Kamunun elindeki şeker fabrikalarının hepsini birden 290 milyon dolara sattırdı bize ve 320 milyon dolara ilk ithal şekeri kullanmamıza vesile oldu.
Sümerbanklarımızı geliştirmek yerine siyasilerin arpalığına dönüştürdü, yerine dünyanın bütün giyim markalarının gelip giyim pazarımızı ele geçirmesini sağladı.
Geldiğimiz noktada Patates ve Soğanı bile ithal ediyoruz.
10 yıldır yerli uçak masalı, 12 yıldır yerli otomobil masalı, 5 yıldır aya sert iniş masalı dinliyoruz.
Ama olsun, artık Birleşmiş Milletlerde bize TURKEY demeyecek, Türkiye diyecekler ya.

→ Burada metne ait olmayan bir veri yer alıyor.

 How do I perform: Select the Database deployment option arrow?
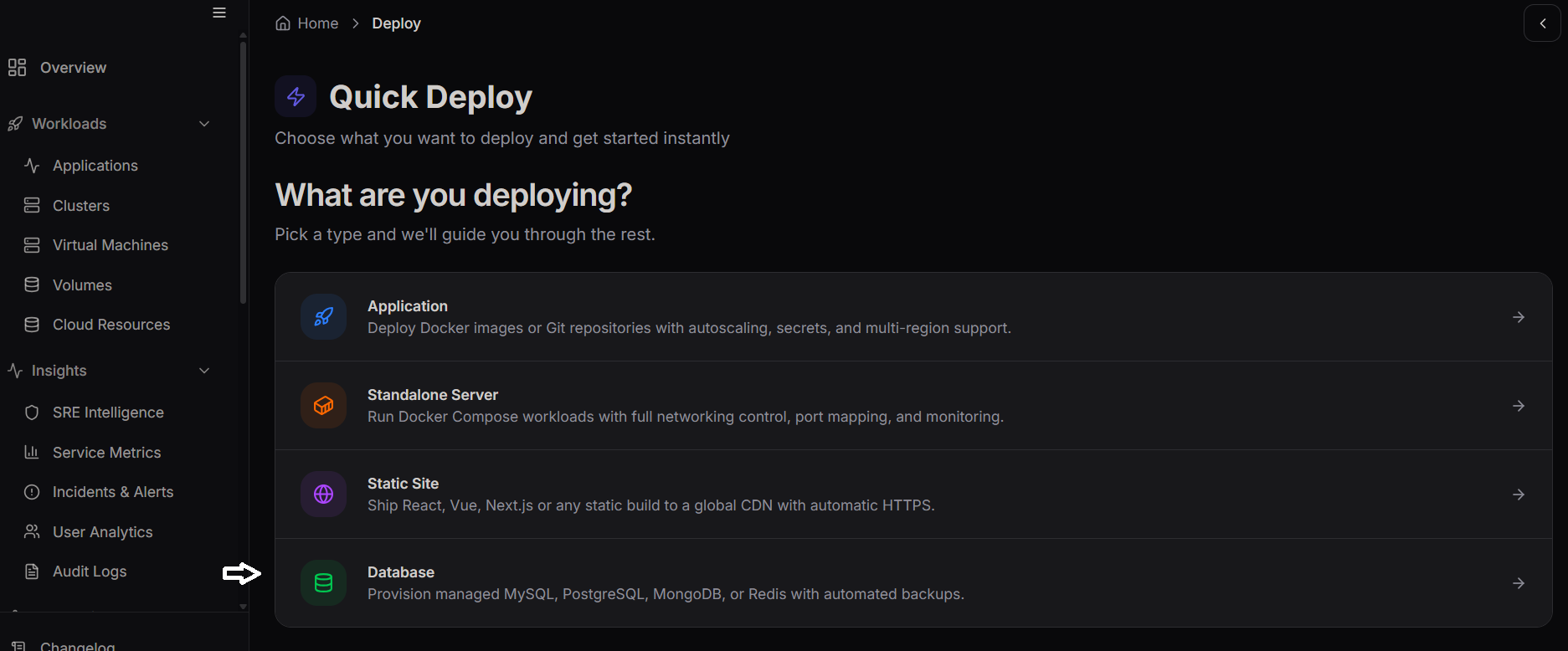[1518, 583]
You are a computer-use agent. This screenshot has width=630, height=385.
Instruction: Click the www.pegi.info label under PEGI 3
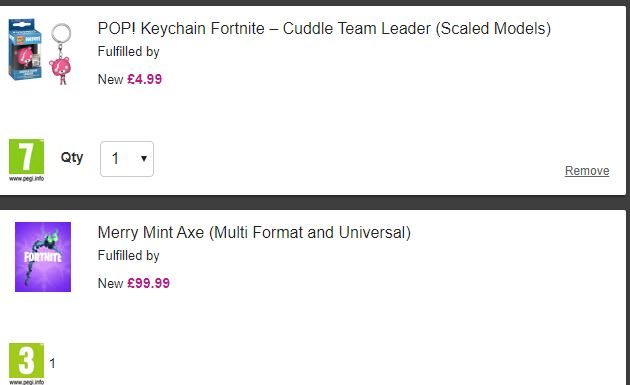click(x=27, y=382)
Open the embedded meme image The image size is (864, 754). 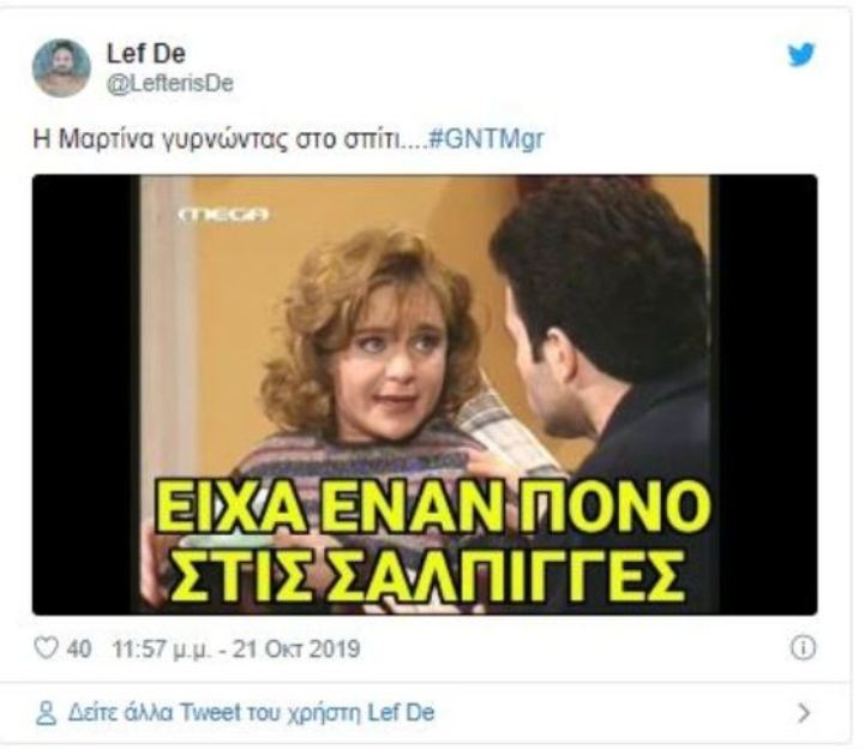424,395
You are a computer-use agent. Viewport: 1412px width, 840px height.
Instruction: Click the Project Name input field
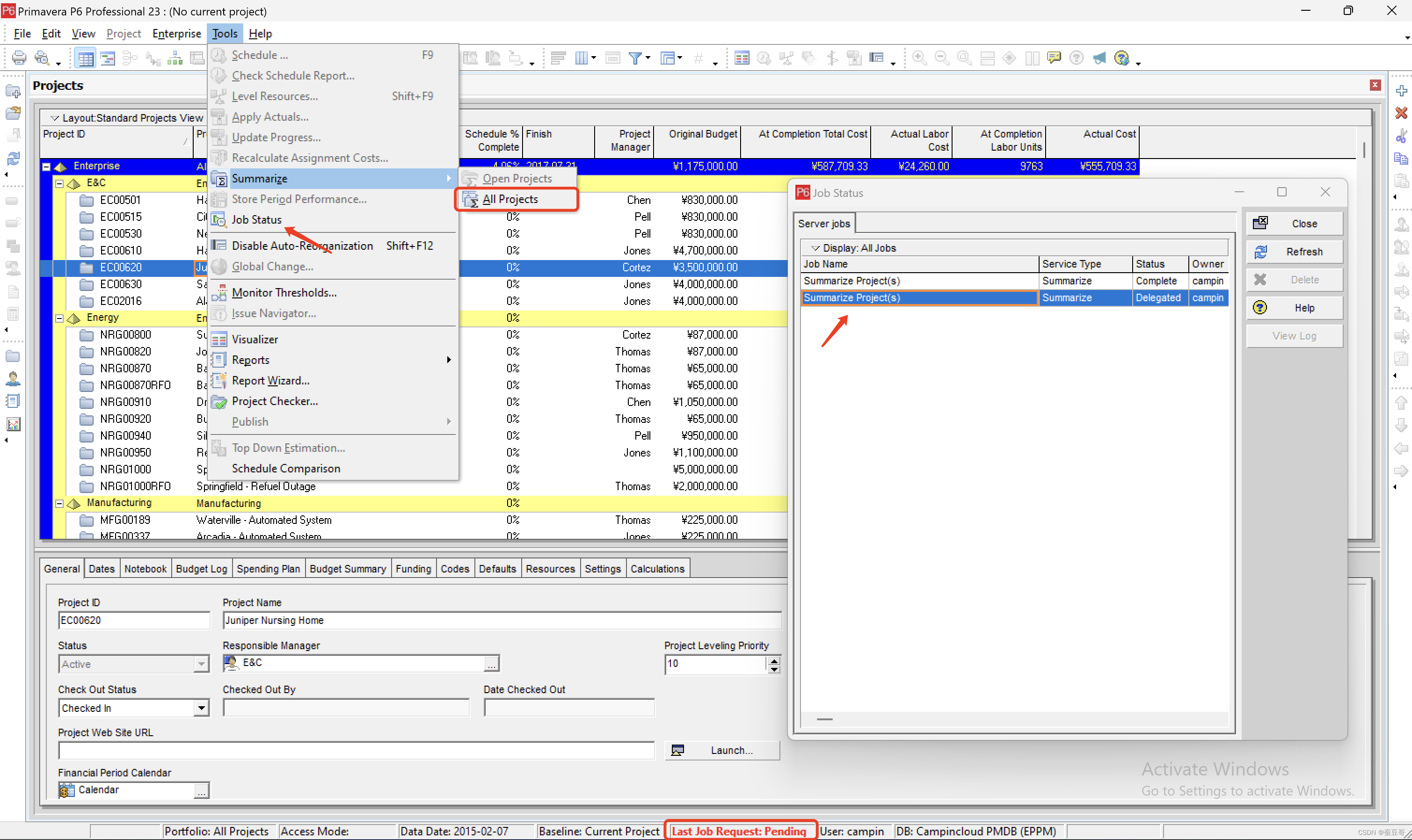501,620
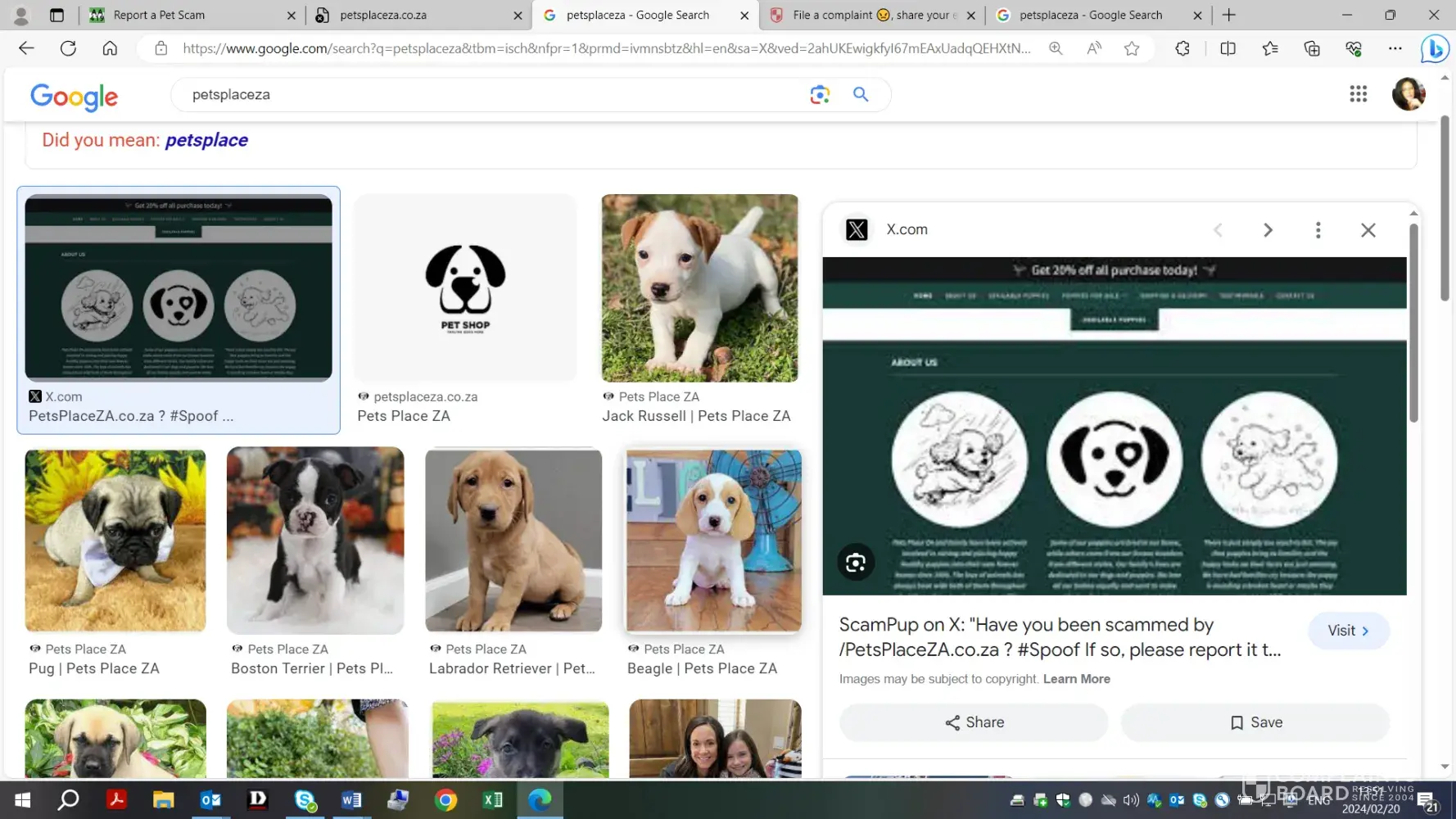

Efendiler, dünyanın her ülkesine bir kötülük yapan vardır, bir de o kötülüğün yapılmasına yardım eden.
Bu gün dünyanın en yüksek işsizliği, en yüksek enflasyonu, en değersiz parası, en adaletsiz gelir dağılımı bizde ise, kendimize bir soralım;
Bu namussuz dış güçler, üretmemizi, çağdaşlaşmamızı, demokrat olmamızı engelledi, anladık.
Ama merakımı bağışlayın, bu dış güçler ülkemin altını oyarken, onlara bu fırsatı hangi yerli ve milli maskeli namussuzlar! verdi dersiniz?